▶ [TASK OBJECTIVE]: Could you return every line of the records below that contains the word "input"?

▶ [DATA UNDER STUDY]:
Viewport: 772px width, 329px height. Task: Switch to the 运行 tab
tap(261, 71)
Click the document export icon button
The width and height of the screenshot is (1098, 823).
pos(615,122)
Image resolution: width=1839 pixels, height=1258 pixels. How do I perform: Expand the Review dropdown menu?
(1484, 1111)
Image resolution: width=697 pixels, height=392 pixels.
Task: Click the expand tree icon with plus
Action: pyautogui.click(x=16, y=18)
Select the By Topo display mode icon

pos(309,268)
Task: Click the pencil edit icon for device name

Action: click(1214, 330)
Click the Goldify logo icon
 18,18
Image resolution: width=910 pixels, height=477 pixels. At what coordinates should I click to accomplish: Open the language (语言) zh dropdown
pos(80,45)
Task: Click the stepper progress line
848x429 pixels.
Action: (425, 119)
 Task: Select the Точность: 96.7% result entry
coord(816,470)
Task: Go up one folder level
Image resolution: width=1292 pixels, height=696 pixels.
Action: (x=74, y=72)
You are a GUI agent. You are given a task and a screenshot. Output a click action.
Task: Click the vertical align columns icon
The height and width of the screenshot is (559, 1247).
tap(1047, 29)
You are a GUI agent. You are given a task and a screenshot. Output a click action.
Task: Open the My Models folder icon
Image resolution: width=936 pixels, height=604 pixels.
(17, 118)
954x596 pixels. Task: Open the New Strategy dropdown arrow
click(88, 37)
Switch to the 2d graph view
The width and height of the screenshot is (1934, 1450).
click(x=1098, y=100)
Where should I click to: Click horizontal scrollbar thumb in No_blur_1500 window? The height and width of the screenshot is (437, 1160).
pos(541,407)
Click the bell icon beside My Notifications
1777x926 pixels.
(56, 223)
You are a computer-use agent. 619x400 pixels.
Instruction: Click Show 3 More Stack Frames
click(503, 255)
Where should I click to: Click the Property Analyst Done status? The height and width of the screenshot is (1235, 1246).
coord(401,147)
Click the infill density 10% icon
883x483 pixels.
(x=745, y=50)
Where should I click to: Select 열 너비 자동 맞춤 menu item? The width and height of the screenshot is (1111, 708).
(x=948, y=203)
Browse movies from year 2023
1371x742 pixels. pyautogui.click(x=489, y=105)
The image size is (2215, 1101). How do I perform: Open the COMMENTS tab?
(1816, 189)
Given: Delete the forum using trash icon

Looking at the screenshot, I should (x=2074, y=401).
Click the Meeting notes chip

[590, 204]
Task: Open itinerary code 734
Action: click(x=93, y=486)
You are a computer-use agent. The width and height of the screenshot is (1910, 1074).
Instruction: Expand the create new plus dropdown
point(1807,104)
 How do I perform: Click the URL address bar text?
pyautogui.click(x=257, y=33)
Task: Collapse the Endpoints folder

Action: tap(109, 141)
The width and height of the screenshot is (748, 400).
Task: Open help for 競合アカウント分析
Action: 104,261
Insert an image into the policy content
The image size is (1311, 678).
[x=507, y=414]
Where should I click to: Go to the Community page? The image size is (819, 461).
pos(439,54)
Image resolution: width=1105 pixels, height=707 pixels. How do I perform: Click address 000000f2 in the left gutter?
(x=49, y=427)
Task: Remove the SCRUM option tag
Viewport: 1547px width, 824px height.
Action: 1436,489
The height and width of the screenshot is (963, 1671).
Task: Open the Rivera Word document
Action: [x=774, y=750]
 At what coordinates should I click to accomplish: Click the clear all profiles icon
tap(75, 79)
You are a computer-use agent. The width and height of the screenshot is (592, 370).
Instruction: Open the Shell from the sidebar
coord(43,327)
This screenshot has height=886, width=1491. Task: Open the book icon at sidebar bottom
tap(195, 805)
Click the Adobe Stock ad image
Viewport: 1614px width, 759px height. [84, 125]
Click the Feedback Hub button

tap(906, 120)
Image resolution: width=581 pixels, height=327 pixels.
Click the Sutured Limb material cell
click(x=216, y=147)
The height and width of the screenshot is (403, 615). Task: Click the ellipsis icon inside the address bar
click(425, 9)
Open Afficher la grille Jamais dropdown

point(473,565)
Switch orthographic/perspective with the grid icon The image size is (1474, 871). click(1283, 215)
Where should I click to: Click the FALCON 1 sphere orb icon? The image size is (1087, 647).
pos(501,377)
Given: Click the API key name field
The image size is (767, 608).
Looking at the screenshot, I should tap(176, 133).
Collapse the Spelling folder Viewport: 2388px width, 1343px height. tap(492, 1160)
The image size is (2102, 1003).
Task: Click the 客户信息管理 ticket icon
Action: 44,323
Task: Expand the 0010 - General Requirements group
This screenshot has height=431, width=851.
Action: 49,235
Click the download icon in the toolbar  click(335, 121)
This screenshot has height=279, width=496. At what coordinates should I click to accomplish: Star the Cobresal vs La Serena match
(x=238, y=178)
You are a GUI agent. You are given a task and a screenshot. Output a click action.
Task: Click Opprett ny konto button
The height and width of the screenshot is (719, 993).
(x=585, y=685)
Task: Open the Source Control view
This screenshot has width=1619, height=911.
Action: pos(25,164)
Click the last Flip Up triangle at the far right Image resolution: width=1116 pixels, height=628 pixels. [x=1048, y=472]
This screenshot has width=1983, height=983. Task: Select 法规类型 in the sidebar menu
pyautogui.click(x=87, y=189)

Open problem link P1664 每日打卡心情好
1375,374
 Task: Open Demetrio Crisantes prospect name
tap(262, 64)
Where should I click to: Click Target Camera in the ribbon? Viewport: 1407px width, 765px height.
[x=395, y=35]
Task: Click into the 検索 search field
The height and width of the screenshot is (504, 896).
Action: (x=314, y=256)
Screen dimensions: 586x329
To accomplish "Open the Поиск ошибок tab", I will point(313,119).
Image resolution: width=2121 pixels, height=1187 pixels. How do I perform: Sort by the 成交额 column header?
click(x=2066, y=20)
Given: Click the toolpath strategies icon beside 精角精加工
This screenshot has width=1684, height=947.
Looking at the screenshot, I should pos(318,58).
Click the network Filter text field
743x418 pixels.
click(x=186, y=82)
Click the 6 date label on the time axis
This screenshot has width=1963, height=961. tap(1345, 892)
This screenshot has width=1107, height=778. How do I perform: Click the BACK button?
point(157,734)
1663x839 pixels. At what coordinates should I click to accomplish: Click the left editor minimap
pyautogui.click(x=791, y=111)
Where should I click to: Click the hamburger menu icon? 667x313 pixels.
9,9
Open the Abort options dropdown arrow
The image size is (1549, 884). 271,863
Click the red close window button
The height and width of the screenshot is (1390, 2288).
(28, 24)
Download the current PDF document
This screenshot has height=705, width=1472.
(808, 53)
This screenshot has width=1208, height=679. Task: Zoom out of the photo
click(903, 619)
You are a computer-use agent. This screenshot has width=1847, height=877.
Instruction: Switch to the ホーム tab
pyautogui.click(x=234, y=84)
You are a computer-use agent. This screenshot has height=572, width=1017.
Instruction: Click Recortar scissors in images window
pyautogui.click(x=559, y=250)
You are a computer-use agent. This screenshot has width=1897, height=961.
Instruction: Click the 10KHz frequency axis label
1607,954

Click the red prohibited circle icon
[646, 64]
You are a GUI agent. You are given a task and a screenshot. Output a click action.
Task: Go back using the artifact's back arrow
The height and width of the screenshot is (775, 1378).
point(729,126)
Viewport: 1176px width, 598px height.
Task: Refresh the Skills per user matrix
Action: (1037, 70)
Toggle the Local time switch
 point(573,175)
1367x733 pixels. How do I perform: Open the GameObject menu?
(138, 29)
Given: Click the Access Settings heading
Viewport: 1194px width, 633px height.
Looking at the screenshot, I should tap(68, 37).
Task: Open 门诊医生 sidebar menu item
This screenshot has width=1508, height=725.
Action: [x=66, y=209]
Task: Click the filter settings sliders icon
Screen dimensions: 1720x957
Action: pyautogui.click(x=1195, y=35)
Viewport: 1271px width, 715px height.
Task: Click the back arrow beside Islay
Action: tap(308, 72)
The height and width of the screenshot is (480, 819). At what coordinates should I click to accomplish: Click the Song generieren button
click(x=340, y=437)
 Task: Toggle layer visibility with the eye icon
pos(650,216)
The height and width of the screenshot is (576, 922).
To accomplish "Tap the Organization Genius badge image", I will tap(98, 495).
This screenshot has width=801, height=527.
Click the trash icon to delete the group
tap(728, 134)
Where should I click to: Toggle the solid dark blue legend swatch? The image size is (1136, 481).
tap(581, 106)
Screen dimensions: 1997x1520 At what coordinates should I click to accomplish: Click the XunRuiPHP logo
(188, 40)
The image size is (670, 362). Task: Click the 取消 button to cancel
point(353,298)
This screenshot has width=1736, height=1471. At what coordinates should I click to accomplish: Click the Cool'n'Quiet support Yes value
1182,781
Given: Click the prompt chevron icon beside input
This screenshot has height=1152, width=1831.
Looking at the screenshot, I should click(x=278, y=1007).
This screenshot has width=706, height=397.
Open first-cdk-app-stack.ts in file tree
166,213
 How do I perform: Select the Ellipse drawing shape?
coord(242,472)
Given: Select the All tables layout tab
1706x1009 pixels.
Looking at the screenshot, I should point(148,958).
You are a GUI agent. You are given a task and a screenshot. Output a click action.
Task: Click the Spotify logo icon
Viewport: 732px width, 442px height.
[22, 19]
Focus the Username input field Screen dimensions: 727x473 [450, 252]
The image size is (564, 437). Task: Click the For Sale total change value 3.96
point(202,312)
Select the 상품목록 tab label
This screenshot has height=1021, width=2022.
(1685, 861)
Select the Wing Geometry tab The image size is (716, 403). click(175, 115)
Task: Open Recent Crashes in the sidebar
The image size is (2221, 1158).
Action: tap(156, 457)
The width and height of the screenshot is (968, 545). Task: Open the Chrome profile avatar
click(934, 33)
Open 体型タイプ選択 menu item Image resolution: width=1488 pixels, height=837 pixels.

▶ [WRITTEN SOLUTION]:
Given: Click the prompt chevron icon beside input
Focus the Username input field Screen dimensions: 727x473 [450, 252]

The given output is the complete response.